Authenticity is a hallmark of the world’s best cities. As Brisbane evolves and rightly looks to other destinations for inspiration – including Australia’s culture capital, Melbourne – it’s critical that planners understand that successful inner city destinations cannot simply be replicated as a strategy.
Melbourne’s successful use of the laneway typology, for example, is part of what makes that city great, with the names Degreaves, Flinders and Hosier on the radar of most visitors to the CBD.
For Brisbane to experience success with this typology – something which is beginning to occur thanks to a group of visionary developers and designers – planners must encourage significant analysis to reveal the opportunities that specific parcels of the city carry.
When it comes to installing laneways, failure to plan carefully will put Brisbane at risk of becoming a quagmire of disused alleys, bereft of any movement and soul.
When shortcuts become ‘the way’
Until recently, Australian CBDs have been places where people went to work for the day, before returning home to a suburban quarter-acre block with a Hills Hoist.
Increased density and a welcome shift towards more compact cities has meant that’s all changed and this has left our cities floundering like teenagers, trying to establish who they are and what they want to be.
It’s an architect’s duty to provide guidance to help navigate these difficult years so that Brisbane and other evolving cities can grow into strong and independent adults with unique and legitimate identities.
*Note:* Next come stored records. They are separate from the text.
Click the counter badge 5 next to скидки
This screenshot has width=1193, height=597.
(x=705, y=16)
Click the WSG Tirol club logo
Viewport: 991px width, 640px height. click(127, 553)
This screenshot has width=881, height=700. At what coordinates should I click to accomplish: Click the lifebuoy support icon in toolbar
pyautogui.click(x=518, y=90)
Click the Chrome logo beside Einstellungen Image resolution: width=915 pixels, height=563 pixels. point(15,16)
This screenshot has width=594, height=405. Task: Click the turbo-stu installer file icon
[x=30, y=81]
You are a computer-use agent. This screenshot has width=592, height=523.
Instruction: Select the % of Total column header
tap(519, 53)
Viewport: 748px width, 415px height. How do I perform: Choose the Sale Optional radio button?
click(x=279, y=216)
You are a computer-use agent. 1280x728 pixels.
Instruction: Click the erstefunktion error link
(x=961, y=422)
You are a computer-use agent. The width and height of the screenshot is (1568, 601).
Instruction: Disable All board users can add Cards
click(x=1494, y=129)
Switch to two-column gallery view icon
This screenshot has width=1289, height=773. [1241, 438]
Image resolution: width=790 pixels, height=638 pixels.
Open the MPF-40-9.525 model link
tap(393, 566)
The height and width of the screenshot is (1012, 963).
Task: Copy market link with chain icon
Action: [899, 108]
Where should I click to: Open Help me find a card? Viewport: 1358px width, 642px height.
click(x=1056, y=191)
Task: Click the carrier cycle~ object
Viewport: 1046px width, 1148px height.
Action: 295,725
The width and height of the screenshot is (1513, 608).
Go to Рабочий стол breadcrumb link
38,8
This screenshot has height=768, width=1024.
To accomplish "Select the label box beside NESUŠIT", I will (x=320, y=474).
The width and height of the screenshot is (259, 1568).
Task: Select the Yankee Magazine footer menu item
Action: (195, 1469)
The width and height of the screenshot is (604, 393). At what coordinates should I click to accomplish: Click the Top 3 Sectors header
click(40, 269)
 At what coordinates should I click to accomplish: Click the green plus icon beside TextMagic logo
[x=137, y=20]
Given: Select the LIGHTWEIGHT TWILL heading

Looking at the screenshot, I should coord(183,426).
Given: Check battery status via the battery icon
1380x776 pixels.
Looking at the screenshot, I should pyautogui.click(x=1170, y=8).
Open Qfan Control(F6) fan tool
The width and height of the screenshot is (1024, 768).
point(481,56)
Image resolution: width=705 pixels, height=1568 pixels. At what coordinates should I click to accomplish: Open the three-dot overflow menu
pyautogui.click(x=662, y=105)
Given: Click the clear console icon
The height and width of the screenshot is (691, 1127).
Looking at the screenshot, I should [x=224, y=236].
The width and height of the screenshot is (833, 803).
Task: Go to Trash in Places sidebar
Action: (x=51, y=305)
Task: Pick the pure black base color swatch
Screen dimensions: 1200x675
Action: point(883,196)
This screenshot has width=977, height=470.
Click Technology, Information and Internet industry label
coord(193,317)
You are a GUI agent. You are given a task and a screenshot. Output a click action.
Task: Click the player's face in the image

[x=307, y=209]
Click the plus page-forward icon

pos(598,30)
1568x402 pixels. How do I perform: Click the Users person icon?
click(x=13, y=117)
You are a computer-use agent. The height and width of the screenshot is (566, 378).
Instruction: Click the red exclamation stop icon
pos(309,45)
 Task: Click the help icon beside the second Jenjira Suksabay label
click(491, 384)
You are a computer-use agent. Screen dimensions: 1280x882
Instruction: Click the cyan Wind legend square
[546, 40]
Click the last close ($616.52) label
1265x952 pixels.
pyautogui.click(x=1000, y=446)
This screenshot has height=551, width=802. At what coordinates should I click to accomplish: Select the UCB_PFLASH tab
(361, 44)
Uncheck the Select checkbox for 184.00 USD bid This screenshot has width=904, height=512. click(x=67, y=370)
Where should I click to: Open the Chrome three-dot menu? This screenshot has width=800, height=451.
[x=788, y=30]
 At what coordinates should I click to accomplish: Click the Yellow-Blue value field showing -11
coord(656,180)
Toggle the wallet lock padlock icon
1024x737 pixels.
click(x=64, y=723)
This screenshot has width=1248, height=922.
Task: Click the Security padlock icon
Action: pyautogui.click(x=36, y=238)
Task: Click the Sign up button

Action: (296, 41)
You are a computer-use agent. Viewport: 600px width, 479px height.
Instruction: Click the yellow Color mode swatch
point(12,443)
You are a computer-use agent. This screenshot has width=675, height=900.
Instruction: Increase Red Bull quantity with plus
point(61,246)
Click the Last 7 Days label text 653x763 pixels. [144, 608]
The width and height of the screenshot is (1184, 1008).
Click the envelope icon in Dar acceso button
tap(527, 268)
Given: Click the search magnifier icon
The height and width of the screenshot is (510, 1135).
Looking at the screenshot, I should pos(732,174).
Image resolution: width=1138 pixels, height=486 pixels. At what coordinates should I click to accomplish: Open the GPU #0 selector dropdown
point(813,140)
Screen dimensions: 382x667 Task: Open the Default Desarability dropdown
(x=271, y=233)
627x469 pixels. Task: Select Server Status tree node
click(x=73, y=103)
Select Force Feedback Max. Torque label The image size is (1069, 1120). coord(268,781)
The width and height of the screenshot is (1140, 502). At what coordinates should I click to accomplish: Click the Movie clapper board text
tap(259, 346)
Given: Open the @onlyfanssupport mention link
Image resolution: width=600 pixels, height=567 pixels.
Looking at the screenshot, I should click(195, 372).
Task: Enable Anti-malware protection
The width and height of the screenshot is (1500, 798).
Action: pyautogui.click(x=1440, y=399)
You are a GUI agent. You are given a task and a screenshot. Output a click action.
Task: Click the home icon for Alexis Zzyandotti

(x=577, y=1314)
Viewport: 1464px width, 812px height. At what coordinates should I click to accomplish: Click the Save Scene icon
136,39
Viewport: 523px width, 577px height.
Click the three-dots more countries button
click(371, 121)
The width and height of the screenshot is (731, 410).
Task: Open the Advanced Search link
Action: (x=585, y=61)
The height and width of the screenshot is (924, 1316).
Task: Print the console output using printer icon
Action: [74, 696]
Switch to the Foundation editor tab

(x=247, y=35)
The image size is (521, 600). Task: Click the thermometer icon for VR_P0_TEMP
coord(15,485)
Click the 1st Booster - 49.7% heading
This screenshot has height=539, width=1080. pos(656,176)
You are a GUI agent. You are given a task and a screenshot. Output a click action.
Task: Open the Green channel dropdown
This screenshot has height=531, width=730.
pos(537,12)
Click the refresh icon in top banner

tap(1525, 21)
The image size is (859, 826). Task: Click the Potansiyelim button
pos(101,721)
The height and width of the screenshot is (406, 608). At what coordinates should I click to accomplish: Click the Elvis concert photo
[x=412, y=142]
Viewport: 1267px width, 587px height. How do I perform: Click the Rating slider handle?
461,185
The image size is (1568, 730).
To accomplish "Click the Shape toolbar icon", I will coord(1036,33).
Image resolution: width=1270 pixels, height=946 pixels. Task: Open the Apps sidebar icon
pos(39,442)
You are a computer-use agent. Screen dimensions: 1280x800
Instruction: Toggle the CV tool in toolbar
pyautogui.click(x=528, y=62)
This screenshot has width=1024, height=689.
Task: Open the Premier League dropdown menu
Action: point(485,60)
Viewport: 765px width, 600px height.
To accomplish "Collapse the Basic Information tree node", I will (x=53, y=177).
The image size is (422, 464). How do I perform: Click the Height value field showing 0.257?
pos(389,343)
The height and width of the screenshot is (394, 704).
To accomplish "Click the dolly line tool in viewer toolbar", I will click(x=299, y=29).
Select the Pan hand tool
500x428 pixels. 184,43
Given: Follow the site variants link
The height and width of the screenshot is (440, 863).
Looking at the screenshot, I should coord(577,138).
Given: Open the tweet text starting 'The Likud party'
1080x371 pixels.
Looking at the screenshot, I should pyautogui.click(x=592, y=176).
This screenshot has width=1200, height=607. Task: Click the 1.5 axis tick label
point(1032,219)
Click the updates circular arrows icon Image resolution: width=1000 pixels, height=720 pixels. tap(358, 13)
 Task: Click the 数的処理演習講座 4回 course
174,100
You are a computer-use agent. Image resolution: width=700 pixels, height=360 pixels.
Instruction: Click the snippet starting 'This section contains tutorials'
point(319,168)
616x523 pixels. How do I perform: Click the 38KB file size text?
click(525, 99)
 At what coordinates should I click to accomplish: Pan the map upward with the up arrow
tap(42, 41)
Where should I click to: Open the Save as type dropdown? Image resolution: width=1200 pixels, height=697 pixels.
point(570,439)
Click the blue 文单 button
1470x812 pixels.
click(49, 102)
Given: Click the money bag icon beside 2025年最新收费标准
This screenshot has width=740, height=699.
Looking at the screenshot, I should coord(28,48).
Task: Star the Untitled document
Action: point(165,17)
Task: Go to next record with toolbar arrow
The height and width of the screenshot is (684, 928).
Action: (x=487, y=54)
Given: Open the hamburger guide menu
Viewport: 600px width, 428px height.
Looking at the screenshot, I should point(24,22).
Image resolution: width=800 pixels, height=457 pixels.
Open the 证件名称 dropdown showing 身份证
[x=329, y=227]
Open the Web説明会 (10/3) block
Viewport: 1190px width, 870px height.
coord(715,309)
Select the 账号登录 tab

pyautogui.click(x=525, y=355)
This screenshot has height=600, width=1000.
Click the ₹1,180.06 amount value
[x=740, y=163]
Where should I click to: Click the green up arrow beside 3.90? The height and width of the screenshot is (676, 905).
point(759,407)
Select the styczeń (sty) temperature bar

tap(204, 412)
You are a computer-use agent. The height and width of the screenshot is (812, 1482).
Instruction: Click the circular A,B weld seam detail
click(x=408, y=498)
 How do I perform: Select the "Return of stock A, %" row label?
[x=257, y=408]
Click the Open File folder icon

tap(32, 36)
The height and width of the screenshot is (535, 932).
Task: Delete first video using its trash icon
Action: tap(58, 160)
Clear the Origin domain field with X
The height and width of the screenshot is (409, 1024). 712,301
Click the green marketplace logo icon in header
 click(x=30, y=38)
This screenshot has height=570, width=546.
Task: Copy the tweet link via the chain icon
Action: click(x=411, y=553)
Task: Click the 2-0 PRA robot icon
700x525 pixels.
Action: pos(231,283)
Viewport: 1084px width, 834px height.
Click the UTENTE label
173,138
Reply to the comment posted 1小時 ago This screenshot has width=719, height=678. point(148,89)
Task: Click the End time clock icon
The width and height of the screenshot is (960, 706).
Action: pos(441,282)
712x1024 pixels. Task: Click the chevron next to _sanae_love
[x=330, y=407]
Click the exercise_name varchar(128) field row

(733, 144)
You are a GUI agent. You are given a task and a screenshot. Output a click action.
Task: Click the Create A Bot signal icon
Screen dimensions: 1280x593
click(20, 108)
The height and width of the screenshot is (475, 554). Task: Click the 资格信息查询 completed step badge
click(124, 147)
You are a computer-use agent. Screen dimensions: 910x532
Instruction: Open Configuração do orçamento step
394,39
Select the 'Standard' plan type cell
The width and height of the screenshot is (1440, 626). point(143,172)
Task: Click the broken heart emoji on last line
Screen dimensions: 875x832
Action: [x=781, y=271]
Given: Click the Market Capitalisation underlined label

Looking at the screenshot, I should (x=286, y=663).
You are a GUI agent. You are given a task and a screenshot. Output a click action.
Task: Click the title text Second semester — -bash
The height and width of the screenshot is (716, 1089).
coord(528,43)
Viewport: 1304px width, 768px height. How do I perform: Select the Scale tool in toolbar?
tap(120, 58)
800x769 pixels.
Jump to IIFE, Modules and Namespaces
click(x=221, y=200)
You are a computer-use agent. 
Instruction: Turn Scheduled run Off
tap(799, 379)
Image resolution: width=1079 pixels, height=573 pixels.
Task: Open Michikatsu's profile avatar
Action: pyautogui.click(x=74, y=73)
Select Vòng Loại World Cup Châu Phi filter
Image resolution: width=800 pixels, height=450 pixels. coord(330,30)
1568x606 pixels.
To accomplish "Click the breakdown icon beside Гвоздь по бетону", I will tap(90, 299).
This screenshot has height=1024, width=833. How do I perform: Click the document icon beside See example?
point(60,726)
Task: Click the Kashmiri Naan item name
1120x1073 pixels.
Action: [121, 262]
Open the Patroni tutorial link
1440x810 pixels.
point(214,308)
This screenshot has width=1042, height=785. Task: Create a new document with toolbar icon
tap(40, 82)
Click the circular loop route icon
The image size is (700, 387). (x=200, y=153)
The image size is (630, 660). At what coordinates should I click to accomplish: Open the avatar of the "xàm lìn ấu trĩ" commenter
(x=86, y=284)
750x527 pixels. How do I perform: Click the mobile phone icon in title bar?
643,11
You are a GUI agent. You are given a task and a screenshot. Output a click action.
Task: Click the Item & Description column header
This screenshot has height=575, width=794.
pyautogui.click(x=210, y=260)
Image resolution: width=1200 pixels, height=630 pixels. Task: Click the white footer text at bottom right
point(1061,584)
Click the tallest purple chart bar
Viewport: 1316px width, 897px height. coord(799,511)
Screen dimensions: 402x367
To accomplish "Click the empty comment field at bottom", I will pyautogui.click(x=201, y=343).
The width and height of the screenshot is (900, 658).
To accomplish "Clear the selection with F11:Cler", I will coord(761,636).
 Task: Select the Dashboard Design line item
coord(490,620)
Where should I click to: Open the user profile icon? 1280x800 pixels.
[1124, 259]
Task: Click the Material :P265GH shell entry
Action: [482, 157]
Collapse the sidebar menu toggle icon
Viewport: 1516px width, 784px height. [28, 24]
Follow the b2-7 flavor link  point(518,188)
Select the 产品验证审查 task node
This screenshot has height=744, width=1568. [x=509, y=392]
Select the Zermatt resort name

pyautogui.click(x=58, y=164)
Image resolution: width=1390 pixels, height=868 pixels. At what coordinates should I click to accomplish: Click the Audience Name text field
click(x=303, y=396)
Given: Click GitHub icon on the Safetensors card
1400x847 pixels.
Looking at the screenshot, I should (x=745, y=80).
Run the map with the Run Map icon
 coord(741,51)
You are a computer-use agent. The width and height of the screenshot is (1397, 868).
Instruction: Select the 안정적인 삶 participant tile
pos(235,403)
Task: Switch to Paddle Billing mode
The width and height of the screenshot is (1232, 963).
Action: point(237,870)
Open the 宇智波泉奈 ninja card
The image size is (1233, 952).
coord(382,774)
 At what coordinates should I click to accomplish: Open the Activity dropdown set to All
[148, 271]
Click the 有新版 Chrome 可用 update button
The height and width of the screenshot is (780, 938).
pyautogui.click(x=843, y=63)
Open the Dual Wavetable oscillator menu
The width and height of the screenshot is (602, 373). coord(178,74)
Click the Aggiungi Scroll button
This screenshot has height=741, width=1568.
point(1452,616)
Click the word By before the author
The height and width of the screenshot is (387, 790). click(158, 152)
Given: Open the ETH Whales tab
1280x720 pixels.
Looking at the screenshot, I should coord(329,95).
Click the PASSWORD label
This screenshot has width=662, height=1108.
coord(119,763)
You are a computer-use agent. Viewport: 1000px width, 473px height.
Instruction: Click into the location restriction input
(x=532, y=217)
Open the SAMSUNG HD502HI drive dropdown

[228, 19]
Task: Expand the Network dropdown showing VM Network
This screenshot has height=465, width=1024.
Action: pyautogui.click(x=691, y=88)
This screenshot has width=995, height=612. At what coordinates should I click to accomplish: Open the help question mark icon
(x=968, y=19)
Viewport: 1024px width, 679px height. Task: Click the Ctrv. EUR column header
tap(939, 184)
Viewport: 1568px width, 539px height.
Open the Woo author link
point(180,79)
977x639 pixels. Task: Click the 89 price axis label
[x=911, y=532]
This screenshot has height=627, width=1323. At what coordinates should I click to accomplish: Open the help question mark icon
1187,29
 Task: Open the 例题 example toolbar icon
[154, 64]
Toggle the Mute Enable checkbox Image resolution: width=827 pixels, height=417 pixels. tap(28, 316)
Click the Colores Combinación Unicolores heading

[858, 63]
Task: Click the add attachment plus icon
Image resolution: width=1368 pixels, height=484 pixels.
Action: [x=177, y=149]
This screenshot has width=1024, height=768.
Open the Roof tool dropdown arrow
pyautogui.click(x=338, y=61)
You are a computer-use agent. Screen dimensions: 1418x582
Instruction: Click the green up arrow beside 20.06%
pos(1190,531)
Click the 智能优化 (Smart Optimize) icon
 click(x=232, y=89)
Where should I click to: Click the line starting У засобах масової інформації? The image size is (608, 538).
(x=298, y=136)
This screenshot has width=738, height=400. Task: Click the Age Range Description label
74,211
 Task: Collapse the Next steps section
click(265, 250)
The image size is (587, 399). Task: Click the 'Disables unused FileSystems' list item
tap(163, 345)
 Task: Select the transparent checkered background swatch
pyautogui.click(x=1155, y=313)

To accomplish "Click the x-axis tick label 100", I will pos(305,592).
Discussion over laneways has arisen as part of that larger debate, particularly in Melbourne, where the model’s success has occurred as a result of a unique set of circumstances including density of people, scale of space and intensity of experience.
However, even with this history of successful laneways, Melbourne is starting to lose its way with the typology, often stamping lanes out across projects where they’re destined to fail.
Fundamental to our cities’ futures is the ability by planners to understand that just because a laneway was successful in one context, doesn’t mean it will be in another.
Fortunately, Brisbane is moving away from Melbourne’s recent tendency to approach laneways as a one-size-fits-all design solution and the city is beginning to reap the rewards of a vibrant laneway culture of its own.
Context is king
With the benefit of years practicing, researching and looking beyond Australia, architects should be asserting their comprehensive understanding of the ingredients required to produce successful laneways. By extension, they should be advising planners when the recipe isn’t right.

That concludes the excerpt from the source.